200

This course covers fundamentals and applications of statics, including the analysis of coplanar and non-coplanar force systems using analytical and graphical methods.  Students will learn about systems of forces and couples; equilibrium of particles and rigid bodies; distributed force systems; normal, shear and bending moment diagrams; centroids and moments of inertia; and the analysis of structures.  Upon successful course completion, students will be able to demonstrate their understanding of statics by applying the concepts to solve for forces induced in engineering structures by external loads in equilibrium.

This course introduces students to more advanced features, commands, and functions of 3-D parametric modeling. Students will learn about working environment customization, weldment assemblies, advanced patterns and family tables, advanced drawing functions, and advanced design tools. Upon successful course completion, students will be able to create and assemble complex parts and produce related drawings.

This course surveys and introduces common processes and design for manufacturing considerations. Student will learn about methods and equipment used to transform materials; the inter-dependency between geometry (form), materials properties, and processes; their effects on the functionality of the manufactured artifact; and the processing of polymers, metals, and ceramics. Upon successful course completion, students will be able to select materials and related manufacturing processes for engineering applications.

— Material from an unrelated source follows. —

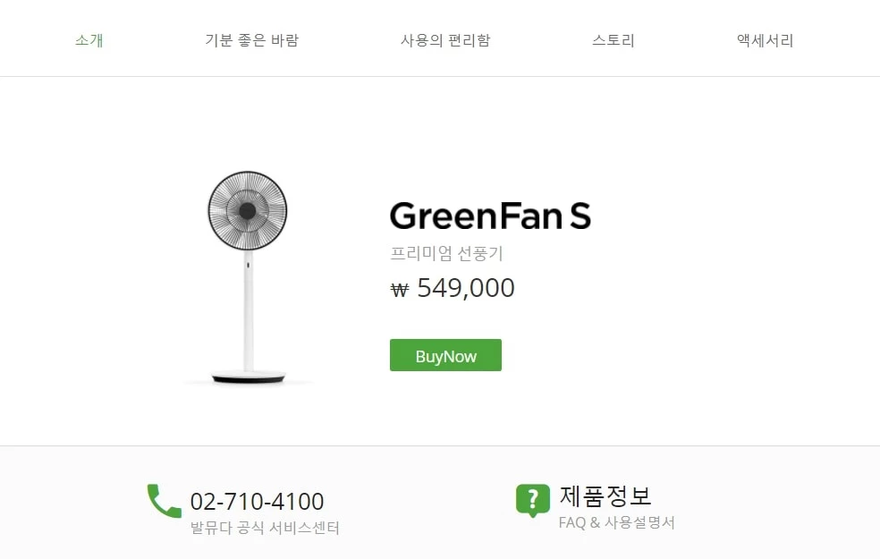The image size is (880, 559).
Task: Switch to the 기분 좋은 바람 tab
Action: point(251,40)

This course covers the basics of mechanical drives such as belts, chains, and gears. Students will be able to identify the roles of proper lubrication and alignment, bearings, and fastening techniques. Upon successful course completion, students will be able to apply proper troubleshooting techniques to identify failure signs and select the appropriate remedy.

This course introduces students to machine shop techniques. Students will learn how to interpret machining guidelines, the specifications of machining operations, and the practical techniques of handling machines tools.  Upon successful course completion, students will be able to identify machine tool operations required to safely manufacture engineering parts.

This course provides students with the knowledge and skills required to understand CNC manufacturing processes. Students will learn about CNC systems, controls, operation, set-up, G-code, and an introduction to Computer Aided Machining (CAM) to manufacture finished parts from stock material.

This course introduces students to the theory and operation of hydraulic and pneumatic devices and systems. Students will learn various applications for power transmission and control systems. Upon successful course completion, students will be able to apply learned skills for the analysis, operation, and maintenance of fluid power systems.

This course consists of experimentation involving the use of the various hydraulic and pneumatic devices studied in the Hydraulics & Pneumatics Systems course.  Students will learn hydraulics and pneumatics principles through laboratory experimentations.  Upon successful course completion, students will be able to build and operate hydraulics/pneumatics systems.

This course describes the theory and operation of various types of pumps.  Students will learn how to apply fluid mechanics principles by analyzing exemplary systems.  Upon successful course completion, students will be able to identify and troubleshoot various components of pumps and compressors.